* Saved data entries:
====================

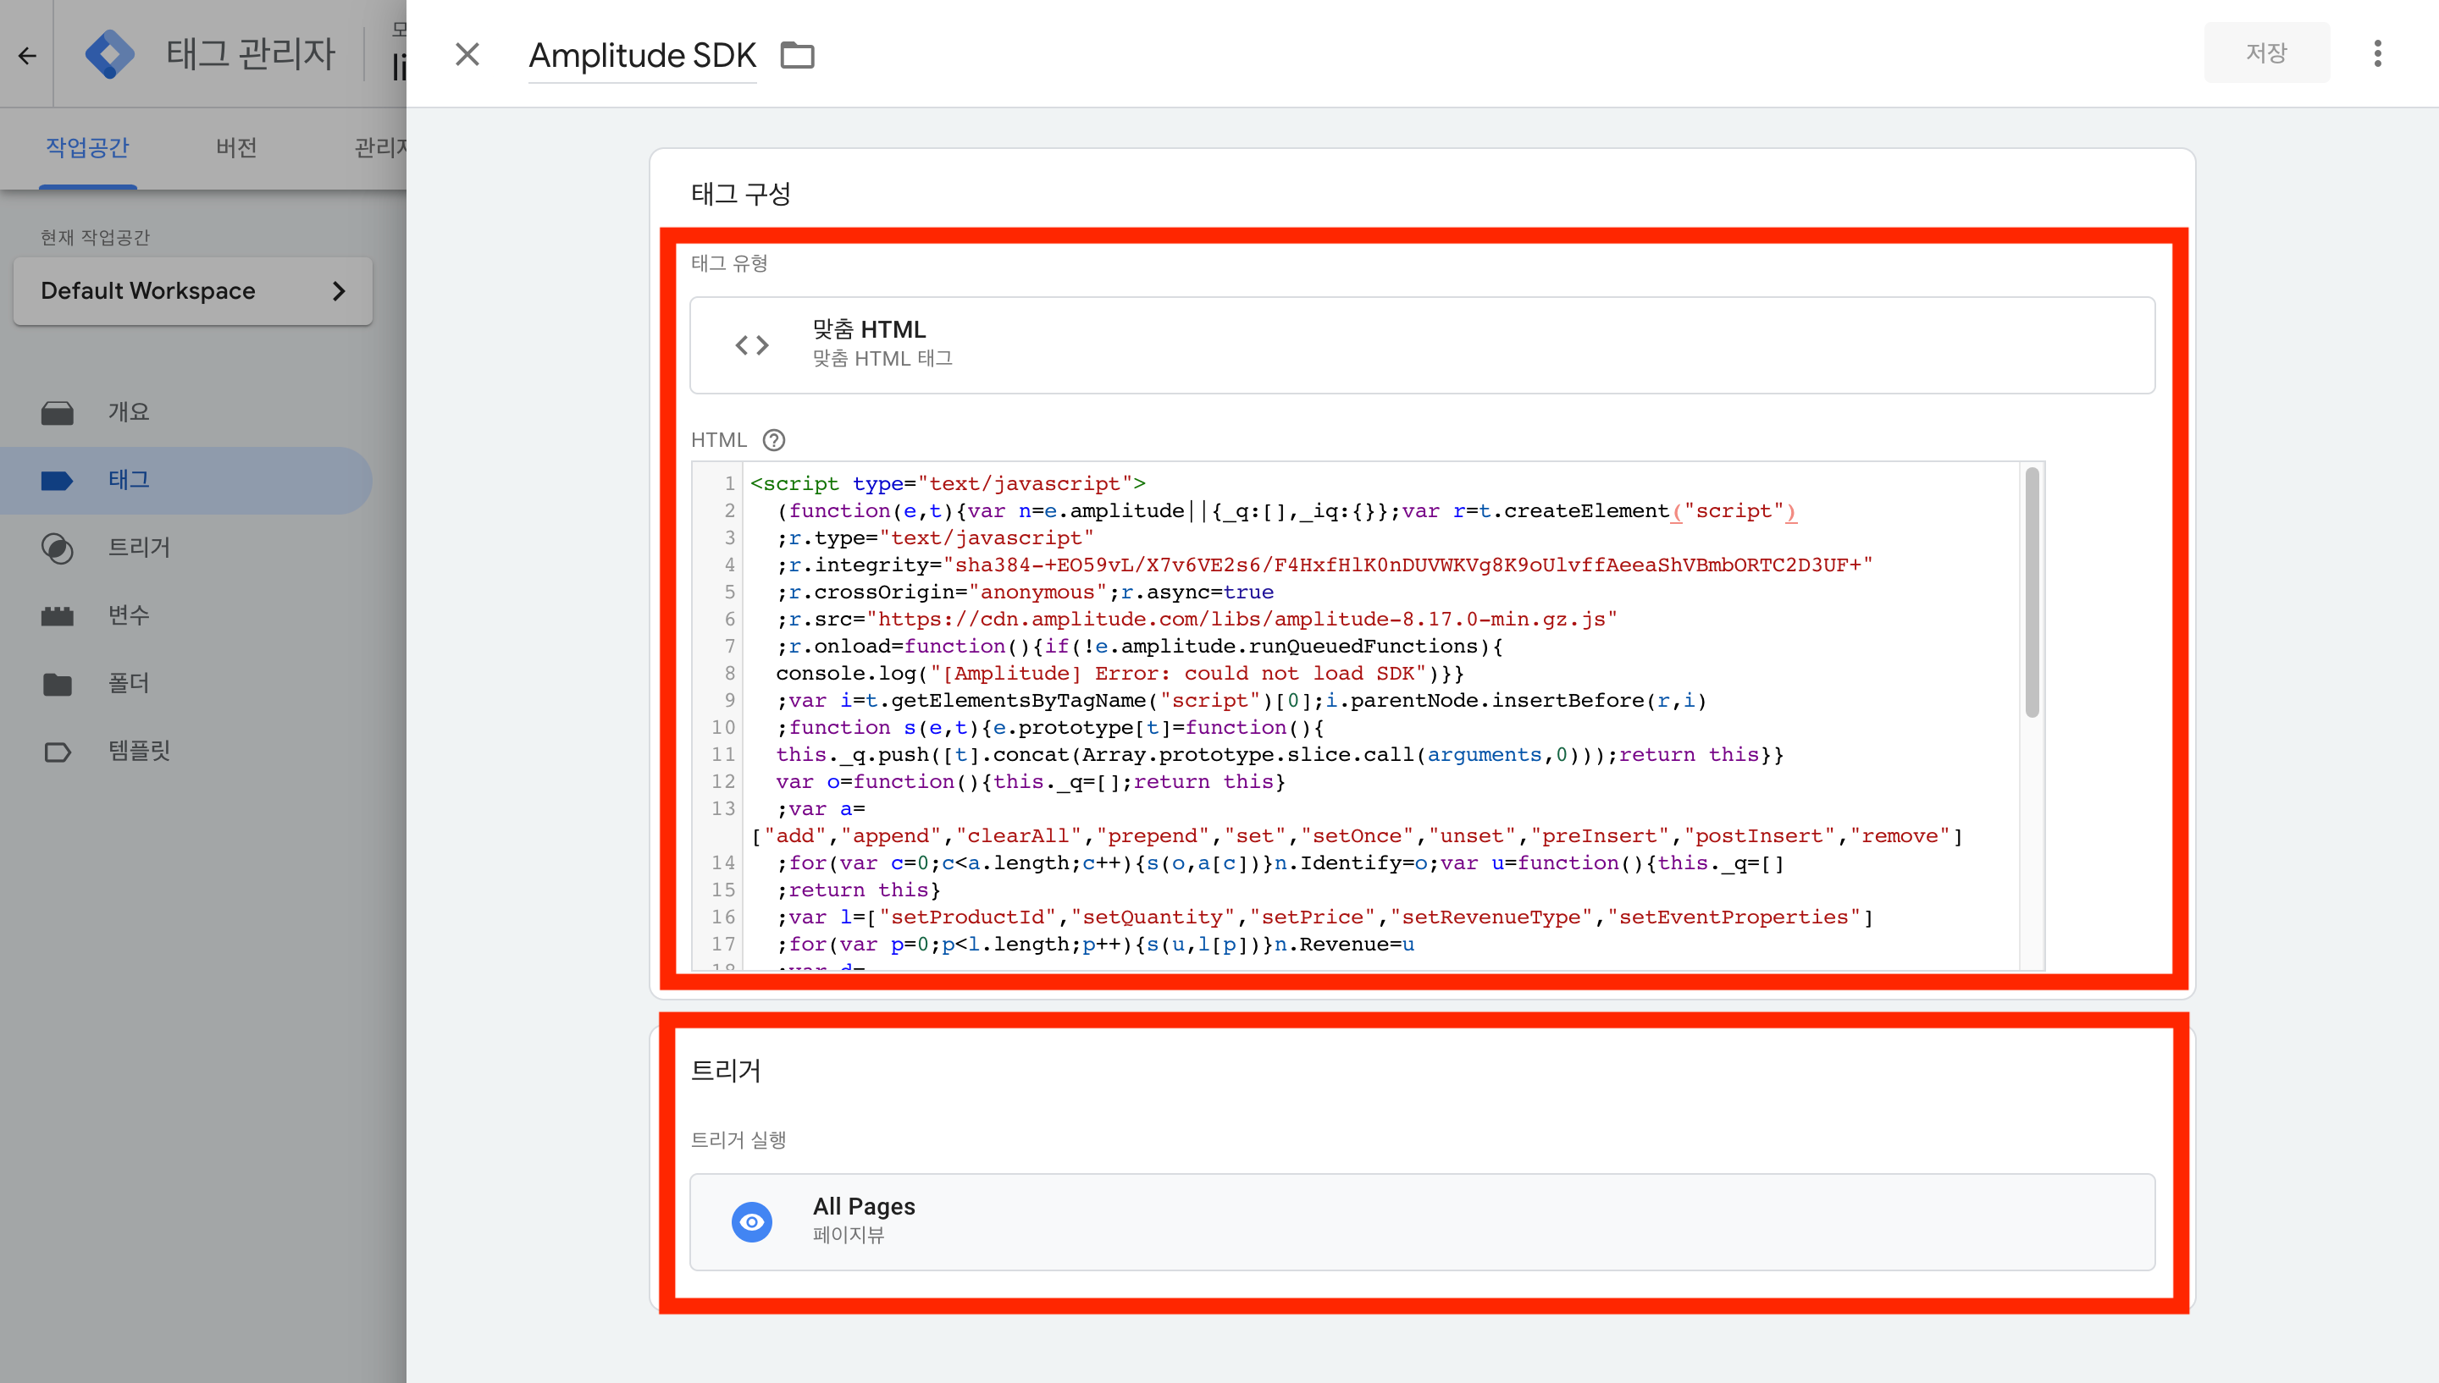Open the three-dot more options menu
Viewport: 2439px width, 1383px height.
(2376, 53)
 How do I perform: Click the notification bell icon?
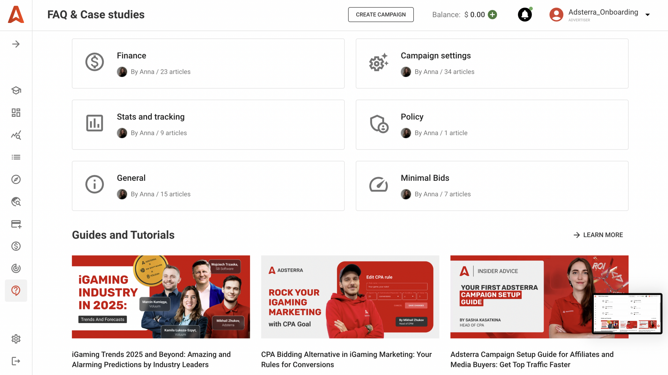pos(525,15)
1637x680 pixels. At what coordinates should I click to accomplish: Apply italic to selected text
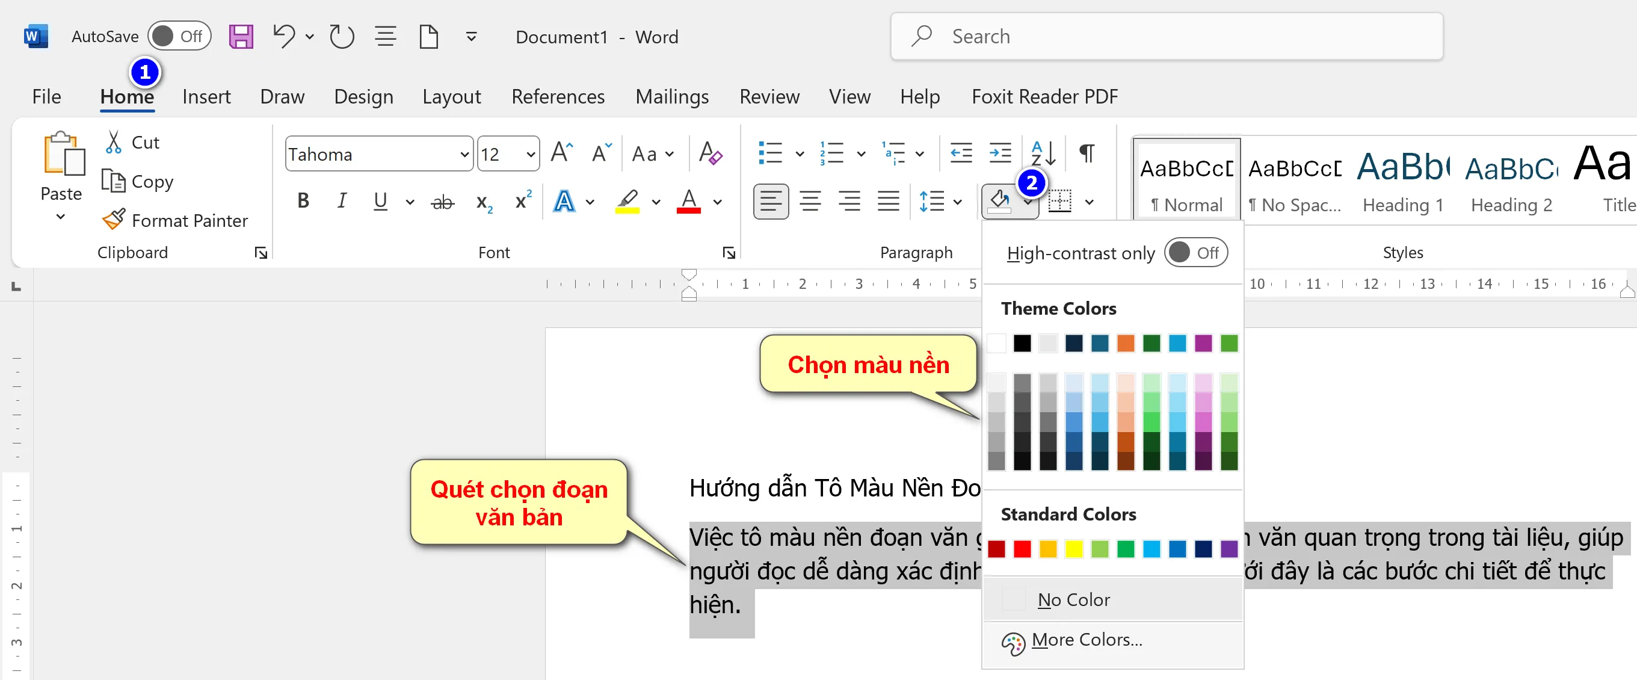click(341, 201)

====================

* TASK BRIEF: All lines from the one bearing "How do I perform: Click" through the last line of the records, and only those, should be duplicated exactly; no picture belongs in the copy.

* SOLUTION TO THE EXERCISE:
 How do I perform: Click the notification bell icon?
pos(525,15)
1637x680 pixels. At what coordinates should I click to accomplish: Apply italic to selected text
click(341, 201)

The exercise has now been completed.